In a number of aircraft with propeller engine configurations, the loading of the propeller was sufficiently high that something had to be done to recover the energy in the rotation of the ‘jet’ stream. In the waning days of piston engine technology for large commercial or military airplanes, the possibility and desire arose for ever more powerful engines to drive propellers. These promised faster and larger airplanes, but they also pointed the designers to the need for fuel use efficiency to achieve long range. The wasted rotational kinetic energy had to be recovered.
In order to put more power into the ‘jet’ and realizing reasonable fuel usage while keeping propeller diameters reasonable, airplane builders turned to counter-rotating propellers. A second set of blades is tailored to take the rotating output from the first and add power in such a way as to leave little residual kinetic energy in the jet’s rotation motion. The nature of the jet flow behind a propeller is not nice and clean, so that to placing two propeller sets in tandem in this way is challenging to do well, but it is somewhat effective. Examples of such configurations are the British Bristol Brabazon (Fig. 8.5) and the Tupolev Tu-95 strategic bomber built in the Soviet Union during the Cold War shown Fig. 8.6. The Brabazon airliner used two piston enginesFootnote 2 to drive each propeller set while the Tu-95 used a single gas turbine engine. In both cases, four set of two propellers each were used, two on each wing, eight engines in total. Gearing was necessarily required. The concept never went very far for economic reasons and gearing always comes with weight, power consumption, and reliability issues of its own. Further, an airliner conversion of the Tupolev bomber proved the concept to be very noisy for passengers. The turbojet age was dawning and was about to change history. In the US, the counter-rotating propeller concept was never brought to a widespread reality. One place where it was considered was for a number of vertical takeoff military fighter prototypes (Fig. 8.7). For such airplanes to leave residual rotating flow in the lifting jet means that the airplane will undergo a rotation as a reaction. This may present an undesirable control issue.
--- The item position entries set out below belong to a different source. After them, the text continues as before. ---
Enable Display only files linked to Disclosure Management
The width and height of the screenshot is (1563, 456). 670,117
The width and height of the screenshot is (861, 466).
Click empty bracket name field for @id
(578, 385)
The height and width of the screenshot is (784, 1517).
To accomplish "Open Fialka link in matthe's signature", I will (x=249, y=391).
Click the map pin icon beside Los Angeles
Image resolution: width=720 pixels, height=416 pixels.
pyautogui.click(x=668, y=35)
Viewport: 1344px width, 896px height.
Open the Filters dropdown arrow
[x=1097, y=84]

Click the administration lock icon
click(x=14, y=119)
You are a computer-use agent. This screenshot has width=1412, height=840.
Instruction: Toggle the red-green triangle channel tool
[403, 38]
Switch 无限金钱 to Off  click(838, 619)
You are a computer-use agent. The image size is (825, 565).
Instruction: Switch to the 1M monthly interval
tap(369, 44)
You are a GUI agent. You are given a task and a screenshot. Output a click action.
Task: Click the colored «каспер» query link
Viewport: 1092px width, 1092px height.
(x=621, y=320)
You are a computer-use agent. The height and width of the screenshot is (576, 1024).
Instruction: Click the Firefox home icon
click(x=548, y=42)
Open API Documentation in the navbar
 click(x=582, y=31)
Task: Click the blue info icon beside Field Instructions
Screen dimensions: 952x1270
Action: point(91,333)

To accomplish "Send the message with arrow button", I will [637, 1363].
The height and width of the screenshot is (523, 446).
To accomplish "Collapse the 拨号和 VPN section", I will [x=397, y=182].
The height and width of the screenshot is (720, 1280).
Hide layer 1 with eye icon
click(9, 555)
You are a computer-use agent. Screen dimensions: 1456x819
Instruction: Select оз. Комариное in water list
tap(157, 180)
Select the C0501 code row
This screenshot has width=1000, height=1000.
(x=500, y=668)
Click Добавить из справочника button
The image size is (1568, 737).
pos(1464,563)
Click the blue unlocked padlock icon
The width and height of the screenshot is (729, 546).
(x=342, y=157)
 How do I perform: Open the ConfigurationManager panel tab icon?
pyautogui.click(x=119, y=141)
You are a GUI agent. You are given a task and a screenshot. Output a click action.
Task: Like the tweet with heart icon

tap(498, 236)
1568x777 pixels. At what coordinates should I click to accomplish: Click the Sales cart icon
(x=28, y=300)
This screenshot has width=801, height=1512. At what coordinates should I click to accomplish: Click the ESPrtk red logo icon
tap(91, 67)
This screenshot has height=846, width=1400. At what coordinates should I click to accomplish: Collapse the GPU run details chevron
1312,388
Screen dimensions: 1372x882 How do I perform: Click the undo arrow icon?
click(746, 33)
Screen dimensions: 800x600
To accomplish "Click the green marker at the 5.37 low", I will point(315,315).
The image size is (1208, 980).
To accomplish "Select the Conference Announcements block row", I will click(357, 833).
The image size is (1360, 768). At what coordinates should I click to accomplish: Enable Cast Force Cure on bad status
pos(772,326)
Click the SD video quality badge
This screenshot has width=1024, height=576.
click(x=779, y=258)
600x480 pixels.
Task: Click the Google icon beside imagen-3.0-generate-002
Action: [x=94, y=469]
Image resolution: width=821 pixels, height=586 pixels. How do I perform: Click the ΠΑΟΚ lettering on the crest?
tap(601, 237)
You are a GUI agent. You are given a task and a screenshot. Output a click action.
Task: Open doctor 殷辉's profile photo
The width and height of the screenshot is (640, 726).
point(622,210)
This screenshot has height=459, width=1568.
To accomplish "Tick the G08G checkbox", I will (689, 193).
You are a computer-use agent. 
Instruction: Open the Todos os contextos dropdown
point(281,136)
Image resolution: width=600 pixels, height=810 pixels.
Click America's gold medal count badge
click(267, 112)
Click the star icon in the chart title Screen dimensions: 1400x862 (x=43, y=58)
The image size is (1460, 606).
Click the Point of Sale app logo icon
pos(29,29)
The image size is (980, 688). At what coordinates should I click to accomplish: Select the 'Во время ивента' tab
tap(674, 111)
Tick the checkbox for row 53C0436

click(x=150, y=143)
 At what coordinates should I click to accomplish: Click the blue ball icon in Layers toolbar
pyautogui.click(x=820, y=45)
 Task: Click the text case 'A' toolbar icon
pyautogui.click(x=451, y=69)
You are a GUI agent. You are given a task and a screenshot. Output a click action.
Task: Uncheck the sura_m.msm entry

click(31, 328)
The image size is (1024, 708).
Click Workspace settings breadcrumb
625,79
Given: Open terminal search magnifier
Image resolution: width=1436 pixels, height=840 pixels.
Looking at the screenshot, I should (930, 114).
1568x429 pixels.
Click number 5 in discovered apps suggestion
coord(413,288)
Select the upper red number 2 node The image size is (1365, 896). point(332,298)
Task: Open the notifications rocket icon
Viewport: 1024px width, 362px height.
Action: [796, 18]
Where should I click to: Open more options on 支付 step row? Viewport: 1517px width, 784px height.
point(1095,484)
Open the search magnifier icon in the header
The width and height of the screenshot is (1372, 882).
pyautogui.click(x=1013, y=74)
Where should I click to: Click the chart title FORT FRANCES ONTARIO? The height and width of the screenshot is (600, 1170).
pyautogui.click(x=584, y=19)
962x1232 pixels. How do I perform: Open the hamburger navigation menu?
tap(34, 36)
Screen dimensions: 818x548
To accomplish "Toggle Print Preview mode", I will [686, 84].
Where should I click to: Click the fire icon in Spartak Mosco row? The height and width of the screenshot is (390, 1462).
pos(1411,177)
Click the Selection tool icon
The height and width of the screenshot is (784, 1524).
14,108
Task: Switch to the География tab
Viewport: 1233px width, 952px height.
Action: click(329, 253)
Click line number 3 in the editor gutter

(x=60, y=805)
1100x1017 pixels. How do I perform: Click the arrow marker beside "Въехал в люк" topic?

The idea of counter-rotating blades is not singular in propeller-like applications. The gas turbine will be explored in detail further on, but this is a good place to mention that the idea of counter-rotation arose in connection with gas turbine engine and its compressor. For example, during the earliest days of gas turbine engine developments in Germany (late 1930s), the thought was explored that, for a lighter weight and shorter compressor, it could have a counter-rotating set of blades rather than a rotor-stator combination. It was deemed to be too complex and abandoned. Another stab at this idea was undertaken in the US in the 1970s when government contracts were let to explore the feasibility of a cowl-less turbofan for commercial airliners. This engine type resembled a counter-rotating propeller and was built around the gas turbine engines of the day. Major manufacturers tried the idea. They were called ‘unducted fans’ or ‘propfans’ and were considered for proposed airliners. These would have been constrained to flight Mach numbers around 0.7 because of the fan tip speed limitation. They found no application and the effort was deemed to be a dead-end, at the time.
The reader might wish to examine archival information concerning an attempt to operate a propeller at supersonic speeds. This is possible given sufficient power. Such a propeller was incorporated in a military airplane designated as the XF-84F. It turned out to be a spectacular failure and is said to have been the loudest airplane that ever flew!